> [任务说明]: 将下列数据逐行转换为编号列表，跳过空行，输出中不保留图片。

> [给定数据]:

· · ·

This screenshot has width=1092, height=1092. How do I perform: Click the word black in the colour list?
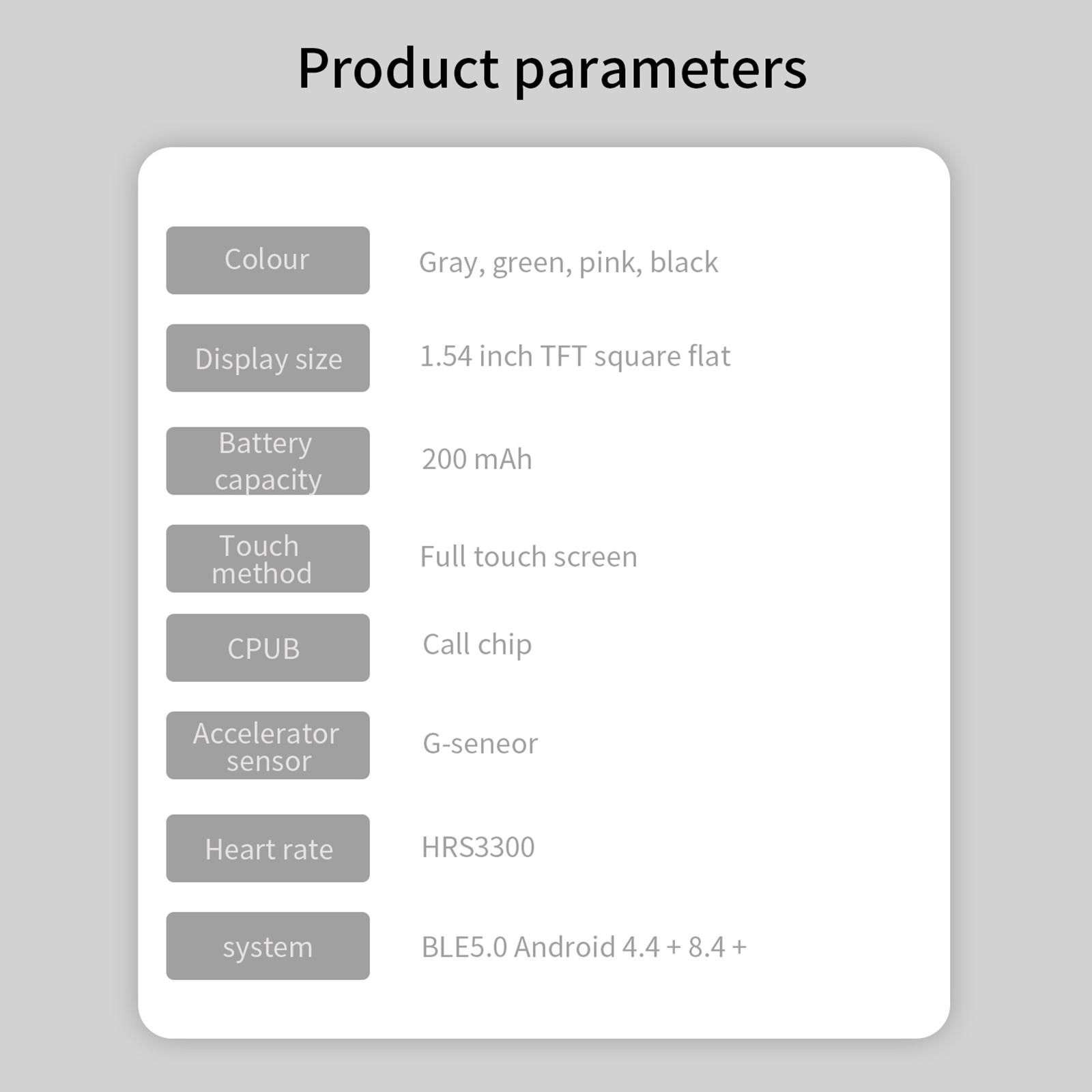(x=684, y=261)
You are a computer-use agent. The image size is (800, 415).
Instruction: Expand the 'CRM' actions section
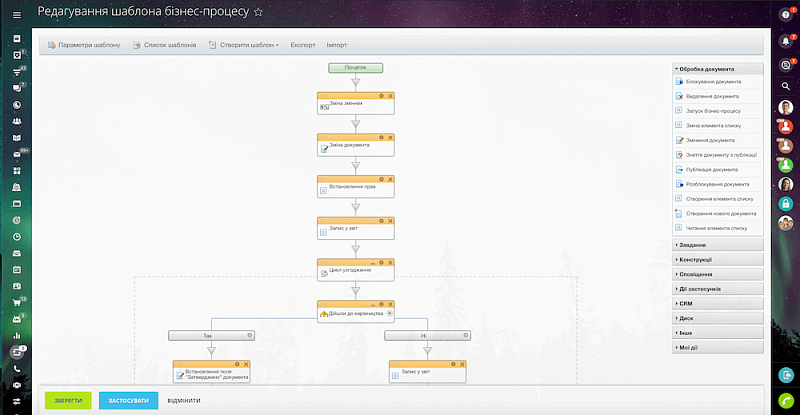pos(717,303)
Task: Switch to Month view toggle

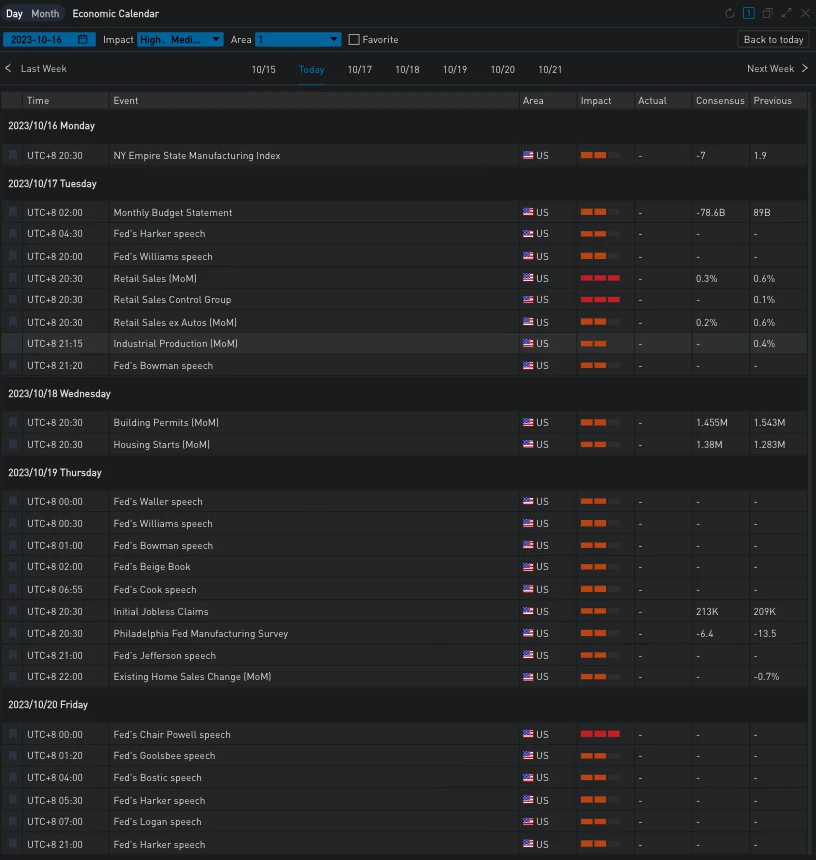Action: [45, 14]
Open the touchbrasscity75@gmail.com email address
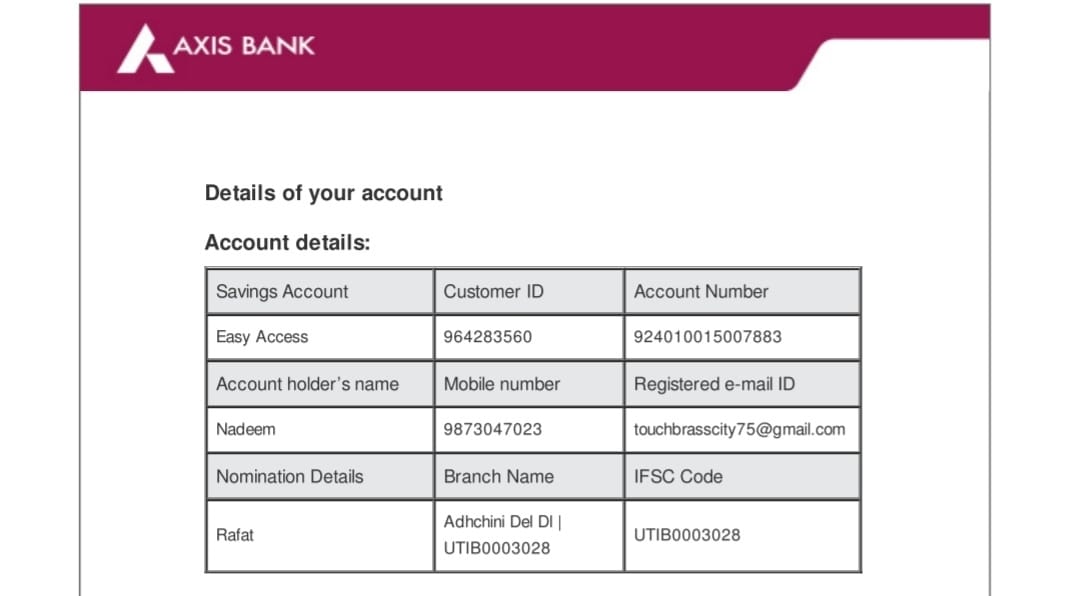The height and width of the screenshot is (596, 1080). [739, 429]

· · ·

> [书面回答]:
1. This screenshot has width=1092, height=1092. How do I perform: Click the word black in the colour list?
2. (x=684, y=261)
3. You are a computer-use agent. The image size is (800, 415).
4. Instruction: Expand the 'CRM' actions section
5. pos(717,303)
6. Task: Switch to Month view toggle
7. Action: [45, 14]
8. Open the touchbrasscity75@gmail.com email address
9. The height and width of the screenshot is (596, 1080). [739, 429]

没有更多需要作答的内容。